Campaigns have come a long way toward harnessing the power of social media, but there’s work to be done. Firms like Targeted Victory on the right, DSPolitical on the left, and nonpartisan Campaign Grid have made huge strides by matching voter files to online ad targeting, allowing online campaign ads the same kind of direct targeting normally reserved for snail mail.
And at NationBuilder, we’ve built social-media matching into our voter files so that simply knowing an email address will let the software connect a voter’s picture, bio, Twitter, Facebook, LinkedIn, and Klout.
So given these trends and developments, what’s next for 2016?

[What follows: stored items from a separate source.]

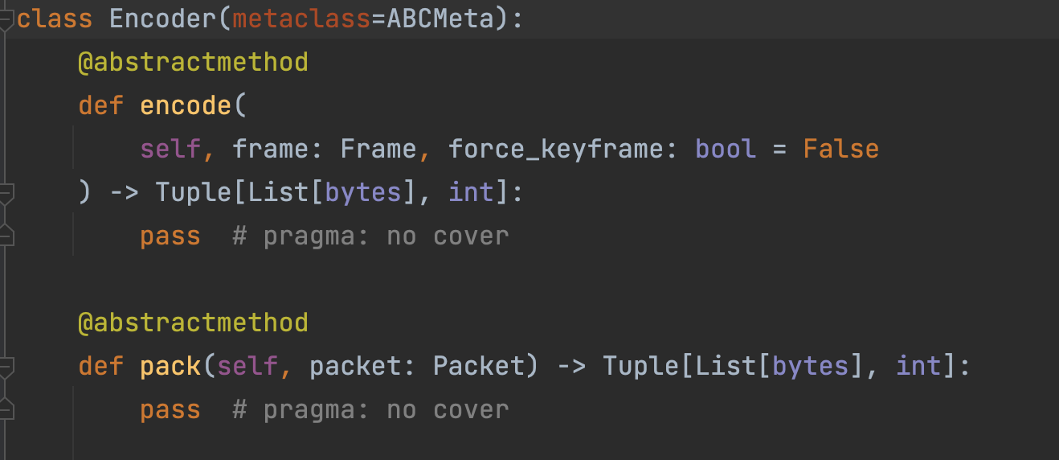Click the second @abstractmethod decorator
1059x460 pixels.
[193, 322]
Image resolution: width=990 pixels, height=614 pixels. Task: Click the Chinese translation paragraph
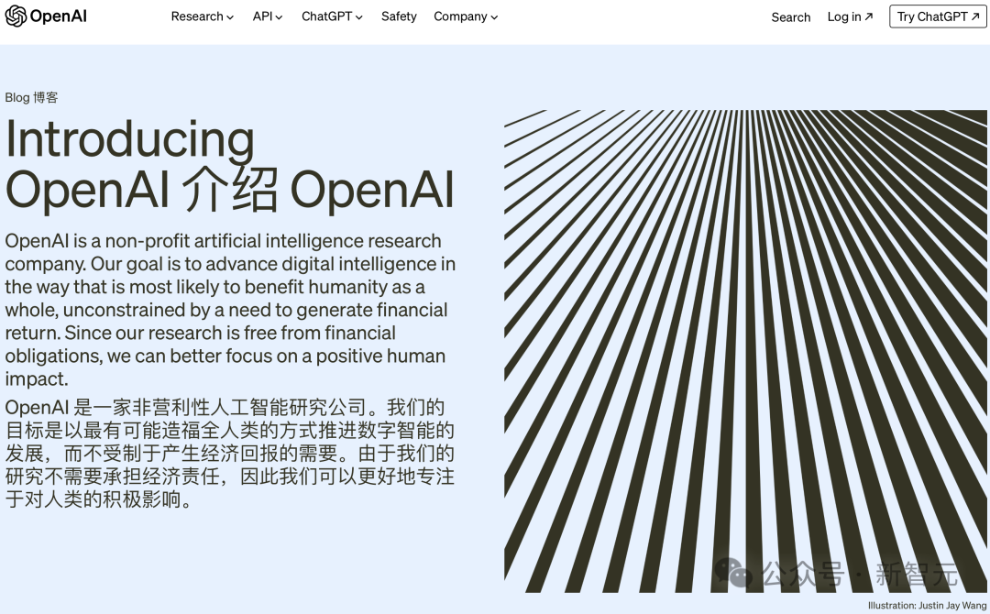(x=229, y=454)
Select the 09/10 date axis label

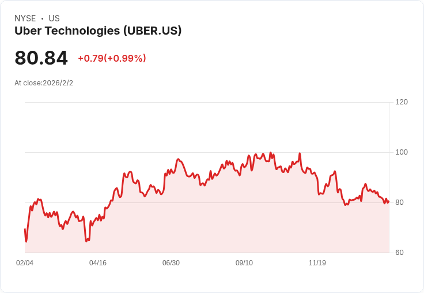pyautogui.click(x=244, y=263)
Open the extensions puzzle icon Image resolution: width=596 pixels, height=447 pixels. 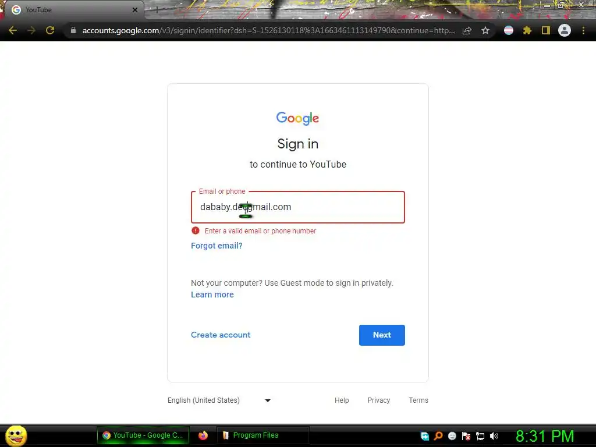(527, 30)
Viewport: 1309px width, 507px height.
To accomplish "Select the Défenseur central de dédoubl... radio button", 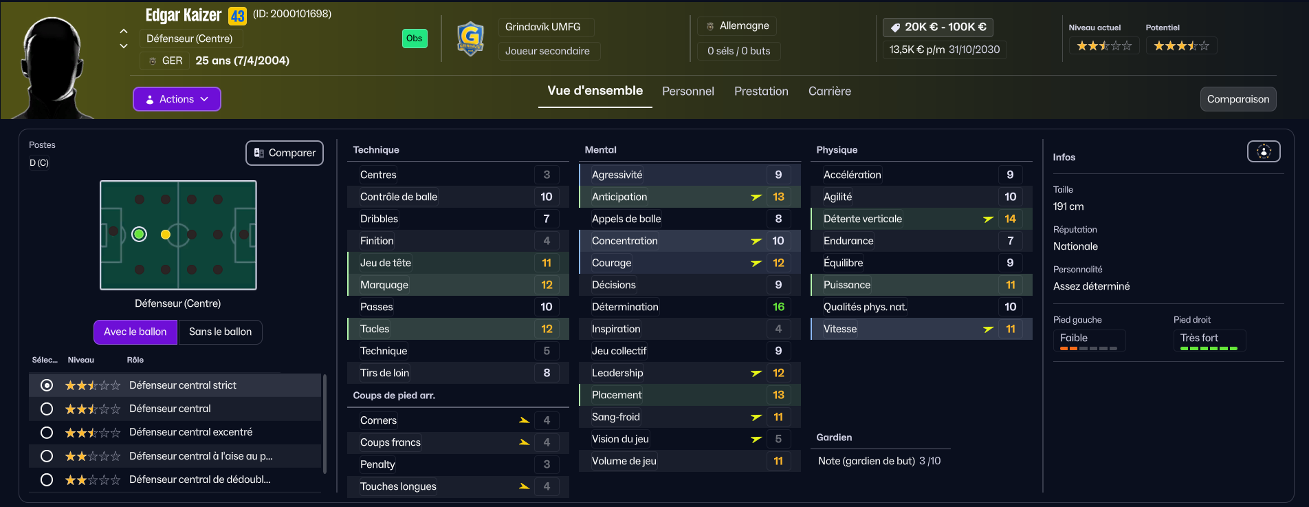I will coord(47,479).
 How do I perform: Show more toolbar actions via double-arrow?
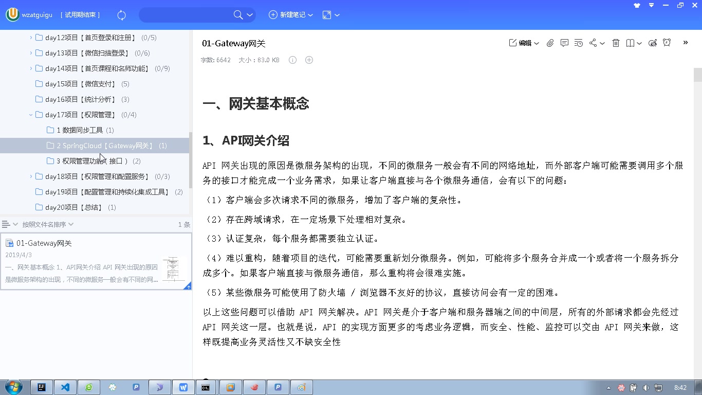pyautogui.click(x=685, y=43)
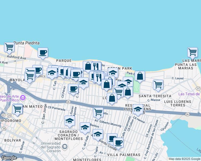Select the shopping bag marker above Route 26

[112, 98]
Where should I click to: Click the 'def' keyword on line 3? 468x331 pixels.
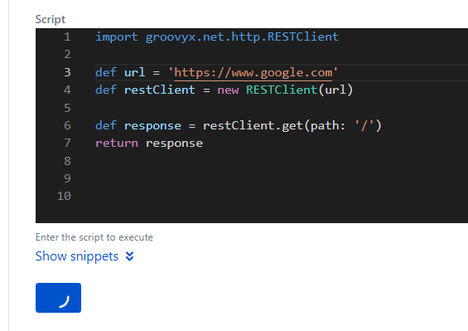click(106, 72)
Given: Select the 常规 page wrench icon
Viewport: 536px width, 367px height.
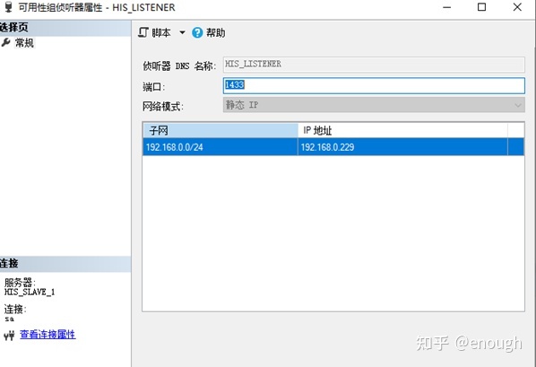Looking at the screenshot, I should point(5,42).
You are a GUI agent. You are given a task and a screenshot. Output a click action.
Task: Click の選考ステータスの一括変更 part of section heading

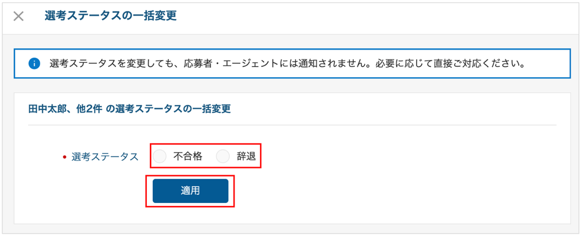168,109
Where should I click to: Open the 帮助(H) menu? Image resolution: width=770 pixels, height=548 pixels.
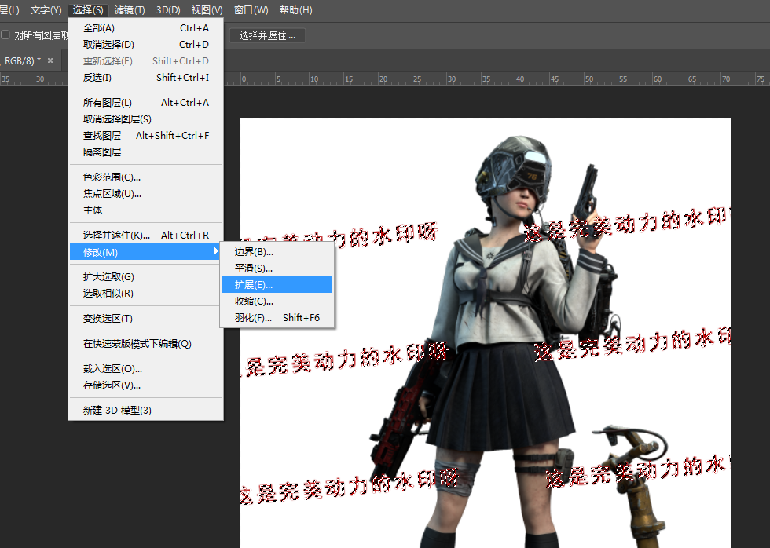295,10
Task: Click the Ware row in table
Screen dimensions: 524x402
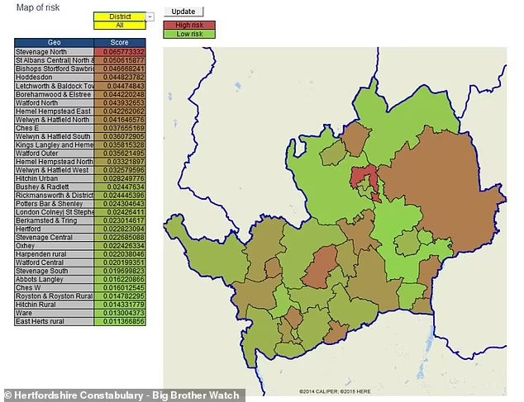Action: (55, 313)
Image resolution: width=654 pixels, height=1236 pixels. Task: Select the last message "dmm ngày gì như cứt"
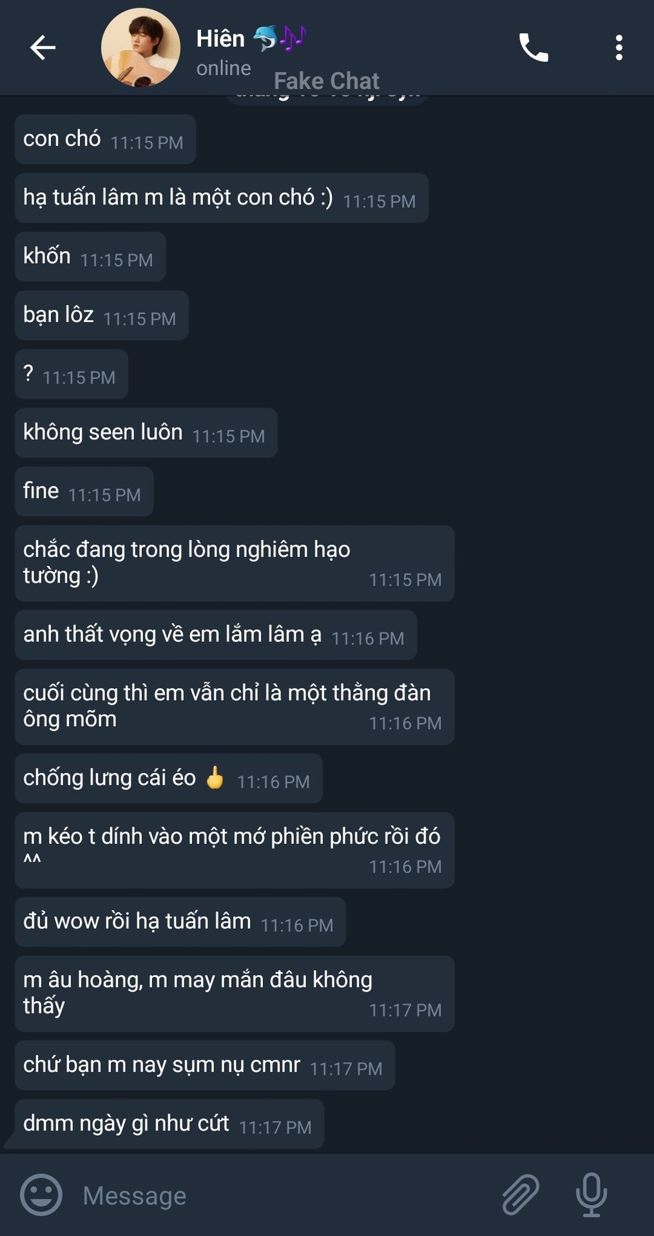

The big challenge for future campaigns will be moving from online advertising to full-fledged online and mobile voter ID efforts. If we can’t talk to 40 percent of voters with traditional organizing efforts—phone banks and canvassing—then we need to be able to talk to them through social media and cellphones. The door-knock of the future will be a Twitter direct message, and the phone call of the future will be enabled by SMS opt-in.
There are five keys to succeeding in this modernization of grassroots organizing and voter identification programs:
- Full social media integration means going beyond adding a Facebook icon next to a voter’s name in the file. Field staff need to be alerted when voters engage on their websites or social media platforms.
- Campaigns need to share more than address and phone data with their grassroots leaders. Precinct captains need bios, photos and other information gained from online interactions.
- Training is needed to understand this shift in how campaigns talk with voters. A neighborhood leader will need to do more than cut a walk list – we’re moving from riding horses to driving cars.
- Campaigns must shift focus toward capturing mobile numbers. Having an event? Text to RSVP. Petition? Text to sign. Survey? Text to reply.
- The party infrastructure and campaign need to be in sync and must engage in the same efforts year round. Finding this data won’t occur overnight.
When campaigns succeed in mastering this new realm of communicating with voters, democracy will win, too. More people will be more directly engaged in governing, and the nation will be stronger as a result.
Michael Moschella is a vice president at NationBuilder.